Nothing new you might think, yet when the song’s tempo changes and Gosling’s piano is the only backing it has a very pleasant impact on the ears.

Not hard to guess who the next song ‘Brother’ is about. The album is loaded with power ballads and this is surely one of the most poignant.

“The World’s Goin Crazy and nobody gives a damn anymore”

Ray’s conservative side shows through as it famously did on the classic ‘The Kinks are The Village Green Preservation Society’ release from ‘68.

The track’s hymn-like chorus is reinforced by a fine solo from Dave. His guitar work on Sleepwalker is reminiscent of their previous album ‘Schoolboys In Disgrace‘ where his playing was first class throughout.

After the emotional overload of ‘Brother’ its time to get rocking with ‘Juke Box Music’ a fun song with some bongos and another excellent Dave riff to kick it off. But Ray’s lyric hints at girl trouble.

“It’s all because of that music
That we’re slowly driftin’ apart.
But it’s only there to dance to,
So you shouldn’t take it to heart.”

The song has an excellent instrumental finish with a crescendo of acoustic guitars layered by staccato guitar from Dave.

Next is ‘Sleepless Night‘ penned and sung by Dave. Its obvious here Dave’s vocals compliment Ray’s perfectly when they sing in chorus, but solo vocals are not Dave’s instrument, not having the expression or tone of big brother Ray.

Dave’s woes are about a female neighbor who goes full throttle on lovemaking at midnight. The trouble for Dave is that it used to be with him but now it’s with someone else.

‘Stormy Sky’ is a lazy paced ballad sung by Ray with a melancholy emphasis.

My album favourite ‘Full Moon‘ is the next track. Everything about this song is evocative and moving - the way its delivered and the message are both perfect.

Ray Davies is at his song writing best as he alludes to periodic nocturnal disturbances.

“Haven’t you noticed a kind of madness in my eyes?
It’s only me, dear, in my midnight disguise.
Pay no attention if I crawl across the room.
It’s just another full moon”

When Ray bursts out mid song with “full moon sits there like a great white balloon“ it will give you the shivers.

The Closing track ‘Life Goes On‘ has a helping of black humor, with a cynical treatment of suicide.
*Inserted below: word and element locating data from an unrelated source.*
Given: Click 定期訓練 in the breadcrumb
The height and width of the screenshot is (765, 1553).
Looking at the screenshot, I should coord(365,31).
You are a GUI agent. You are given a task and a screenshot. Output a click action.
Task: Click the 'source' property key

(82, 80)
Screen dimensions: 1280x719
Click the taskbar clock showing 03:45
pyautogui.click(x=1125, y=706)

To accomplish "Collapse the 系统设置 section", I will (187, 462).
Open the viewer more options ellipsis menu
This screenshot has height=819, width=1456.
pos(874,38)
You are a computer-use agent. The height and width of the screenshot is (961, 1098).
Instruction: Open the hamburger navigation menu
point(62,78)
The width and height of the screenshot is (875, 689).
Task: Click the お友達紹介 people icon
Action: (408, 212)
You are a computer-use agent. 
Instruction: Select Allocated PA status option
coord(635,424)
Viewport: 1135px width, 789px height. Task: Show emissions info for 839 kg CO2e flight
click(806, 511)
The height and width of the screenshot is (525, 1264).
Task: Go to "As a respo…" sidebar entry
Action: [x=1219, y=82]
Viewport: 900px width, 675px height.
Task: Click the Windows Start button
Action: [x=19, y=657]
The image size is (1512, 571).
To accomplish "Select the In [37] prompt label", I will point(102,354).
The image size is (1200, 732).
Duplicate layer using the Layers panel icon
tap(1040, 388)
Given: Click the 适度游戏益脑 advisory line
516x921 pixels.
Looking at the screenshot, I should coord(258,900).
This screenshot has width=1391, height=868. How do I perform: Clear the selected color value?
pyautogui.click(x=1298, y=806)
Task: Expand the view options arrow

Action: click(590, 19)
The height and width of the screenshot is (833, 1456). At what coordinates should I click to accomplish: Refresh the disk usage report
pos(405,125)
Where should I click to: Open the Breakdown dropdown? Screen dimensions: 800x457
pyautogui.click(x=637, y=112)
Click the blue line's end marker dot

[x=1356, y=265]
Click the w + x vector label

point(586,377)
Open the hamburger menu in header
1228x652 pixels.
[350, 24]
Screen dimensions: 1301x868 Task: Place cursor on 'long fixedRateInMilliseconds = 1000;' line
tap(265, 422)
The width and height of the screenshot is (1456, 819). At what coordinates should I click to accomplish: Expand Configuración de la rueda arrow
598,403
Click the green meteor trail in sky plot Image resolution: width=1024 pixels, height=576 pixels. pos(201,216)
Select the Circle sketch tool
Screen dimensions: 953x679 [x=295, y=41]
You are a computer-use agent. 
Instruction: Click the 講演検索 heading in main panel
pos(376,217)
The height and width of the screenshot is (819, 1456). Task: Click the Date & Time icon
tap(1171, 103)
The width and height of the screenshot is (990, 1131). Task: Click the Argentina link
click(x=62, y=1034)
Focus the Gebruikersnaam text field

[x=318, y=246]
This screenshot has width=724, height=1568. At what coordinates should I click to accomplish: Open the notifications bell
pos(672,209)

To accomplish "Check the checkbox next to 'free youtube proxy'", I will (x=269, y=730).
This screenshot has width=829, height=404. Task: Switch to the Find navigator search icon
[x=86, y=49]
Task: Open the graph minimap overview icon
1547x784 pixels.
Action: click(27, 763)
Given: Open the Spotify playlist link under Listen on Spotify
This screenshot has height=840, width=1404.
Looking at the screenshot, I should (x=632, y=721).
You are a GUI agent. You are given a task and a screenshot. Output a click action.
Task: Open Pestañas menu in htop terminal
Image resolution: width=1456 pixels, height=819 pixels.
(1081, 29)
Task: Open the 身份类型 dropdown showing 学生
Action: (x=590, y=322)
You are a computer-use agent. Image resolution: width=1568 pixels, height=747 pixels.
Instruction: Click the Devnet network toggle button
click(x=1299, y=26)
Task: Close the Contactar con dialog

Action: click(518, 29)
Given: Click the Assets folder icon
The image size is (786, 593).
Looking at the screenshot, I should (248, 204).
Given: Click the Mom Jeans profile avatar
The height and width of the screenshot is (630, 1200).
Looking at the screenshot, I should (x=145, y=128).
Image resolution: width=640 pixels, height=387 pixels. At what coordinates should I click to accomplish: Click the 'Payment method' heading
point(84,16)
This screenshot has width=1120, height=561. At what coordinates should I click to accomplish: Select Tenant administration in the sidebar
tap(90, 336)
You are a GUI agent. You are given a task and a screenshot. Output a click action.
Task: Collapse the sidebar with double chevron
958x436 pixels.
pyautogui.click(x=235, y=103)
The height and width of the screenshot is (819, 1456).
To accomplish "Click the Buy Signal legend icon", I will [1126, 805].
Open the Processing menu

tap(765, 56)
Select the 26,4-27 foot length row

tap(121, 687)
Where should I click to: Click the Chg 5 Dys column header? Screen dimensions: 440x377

“I turned on the gas, but I soon realized,
I hadn’t settled my bill so they cut off my supply,
No matter how I try it seems I’m too young to die“

The CD release of Sleepwalker from the late '90s contains 5 extra songs. ‘Artificial Light’, ‘Prince of the Punks’ and ‘The Poseur’ (which was initially intended to be the album’s title), plus 2 versions of ‘On The Outside‘, one from 1977 and one a later 1994 mix.

If you think Ray was writing great songs back then, have a listen to ‘Americana‘, his latest album done with the excellent Jayhawks backing. Follow up with the book of the same title.

Sadly The Kinks bass player of 18 years Jim Rodford died while gigging in Florida in January this year.